|http://ghr.nlm.nih.gov/ A service of the U.S. National Library of Medicine®|
The official name of this gene is “surfactant protein C.”
SFTPC is the gene's official symbol. The SFTPC gene is also known by other names, listed below.
The SFTPC gene provides instructions for making a protein called surfactant protein-C (SP-C). This protein is one of four proteins (each produced from a different gene) in surfactant, a mixture of certain fats (called phospholipids) and proteins that lines the lung tissue and makes breathing easy. Without normal surfactant, the tissue surrounding the air sacs in the lungs (the alveoli) sticks together after exhalation (because of a force called surface tension), causing the alveoli to collapse. As a result, filling the lungs with air on each breath becomes very difficult, and the delivery of oxygen to the body is impaired. Surfactant lowers surface tension, easing breathing and avoiding lung collapse. The SP-C protein helps spread the surfactant across the surface of the lung tissue, aiding in the surface tension-lowering property of surfactant.
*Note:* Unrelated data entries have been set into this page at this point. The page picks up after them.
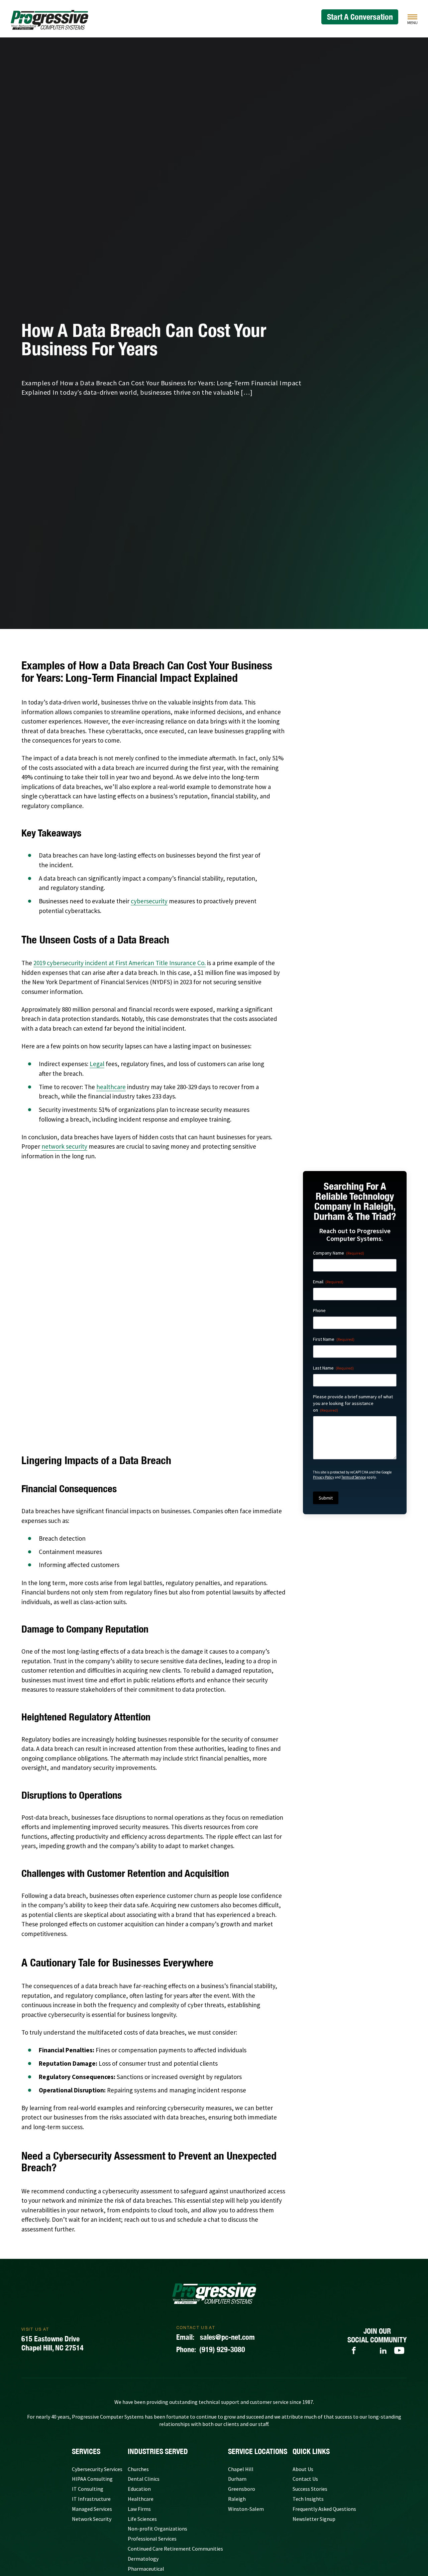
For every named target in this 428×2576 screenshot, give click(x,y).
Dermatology (143, 2442)
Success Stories (310, 2373)
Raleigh (237, 2382)
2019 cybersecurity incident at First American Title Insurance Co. (119, 963)
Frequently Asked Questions (324, 2393)
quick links (311, 2335)
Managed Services (92, 2393)
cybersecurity (149, 901)
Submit (326, 1498)
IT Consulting (87, 2373)
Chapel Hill (240, 2353)
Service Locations (257, 2335)
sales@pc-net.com (215, 2221)
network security (64, 1146)
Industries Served (158, 2335)
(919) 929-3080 (210, 2233)
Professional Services (152, 2423)
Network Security (91, 2403)
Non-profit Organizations (157, 2413)
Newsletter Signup (314, 2403)
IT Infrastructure (91, 2382)
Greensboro (241, 2373)
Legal (97, 1064)
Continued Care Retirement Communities (175, 2432)
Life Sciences (142, 2403)
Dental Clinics (143, 2363)
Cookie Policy (218, 2492)
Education (139, 2373)
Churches (138, 2353)
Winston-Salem (246, 2393)
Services (86, 2335)
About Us (303, 2353)
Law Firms (139, 2393)
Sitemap (154, 2492)
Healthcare (140, 2382)
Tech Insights (308, 2382)
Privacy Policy (323, 1477)
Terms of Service (353, 1477)
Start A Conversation (360, 16)
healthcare (111, 1087)
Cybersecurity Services (97, 2353)
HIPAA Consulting (92, 2363)
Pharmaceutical (146, 2452)
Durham (237, 2363)
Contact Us (305, 2363)
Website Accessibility (260, 2492)
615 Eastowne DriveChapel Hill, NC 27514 (52, 2227)
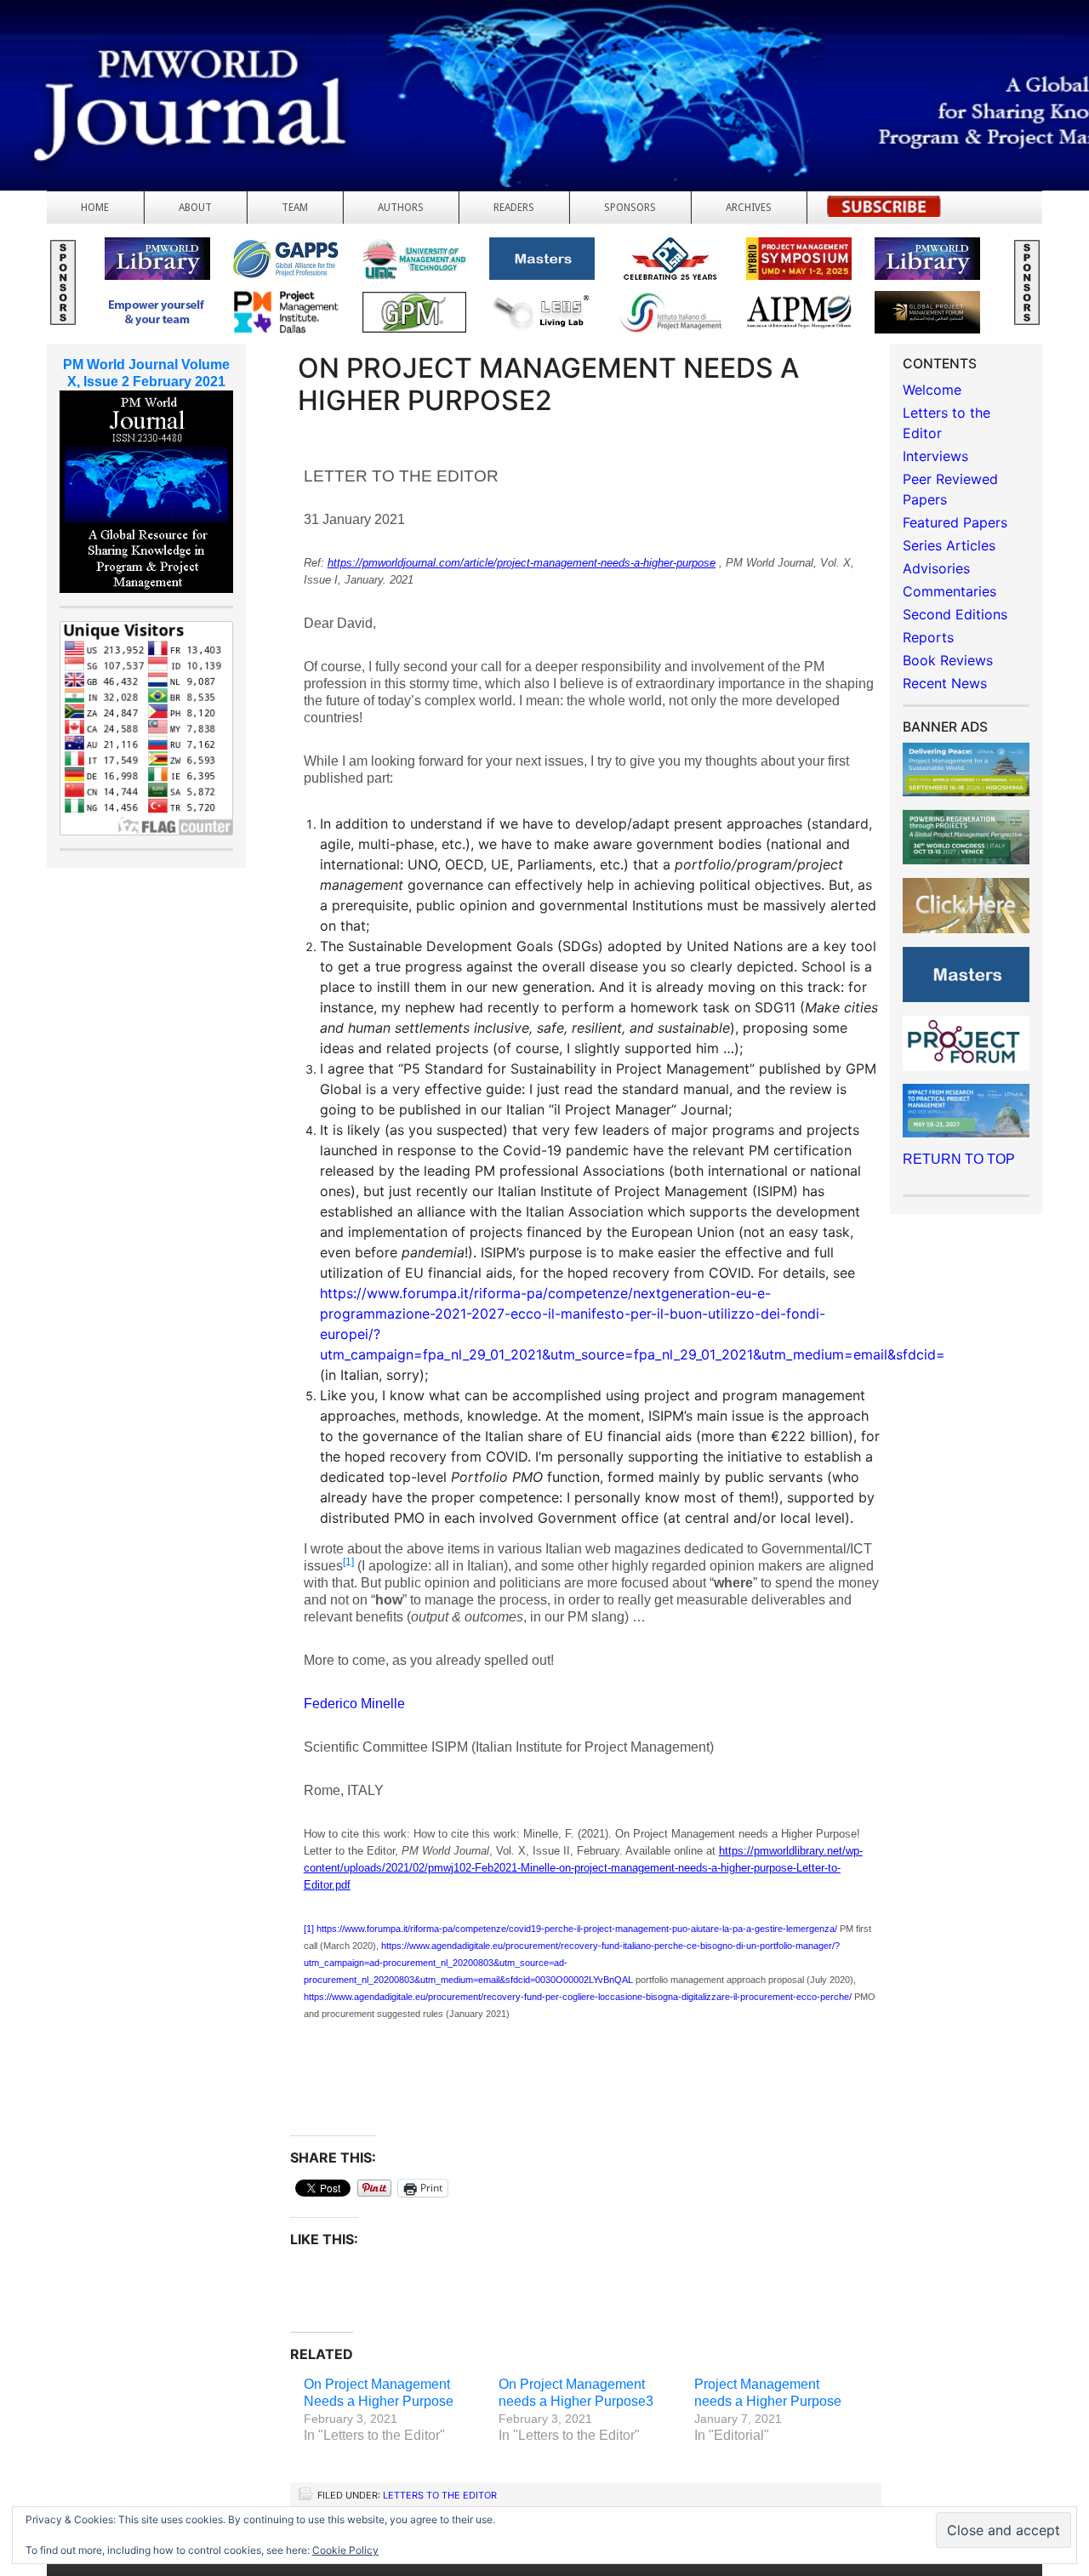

The phospholipids and proteins that make up surfactant are packaged in cellular structures known as lamellar bodies, which are found in specialized lung cells. The surfactant proteins must go through several processing steps to mature and become functional; some of these steps occur in lamellar bodies.
More than 35 mutations in the SFTPC gene have been identified in people with surfactant dysfunction. When this condition is caused by mutations in the SFTPC gene (sometimes called SP-C dysfunction), it can cause severe breathing problems in newborns or gradual onset of milder breathing problems in children or adults.
SFTPC gene mutations associated with surfactant dysfunction affect the processing of the SP-C protein. Many of the mutations occur in a particular region of the gene called the BRICHOS domain, which appears to be involved in the processing and cellular placement of the SP-C protein.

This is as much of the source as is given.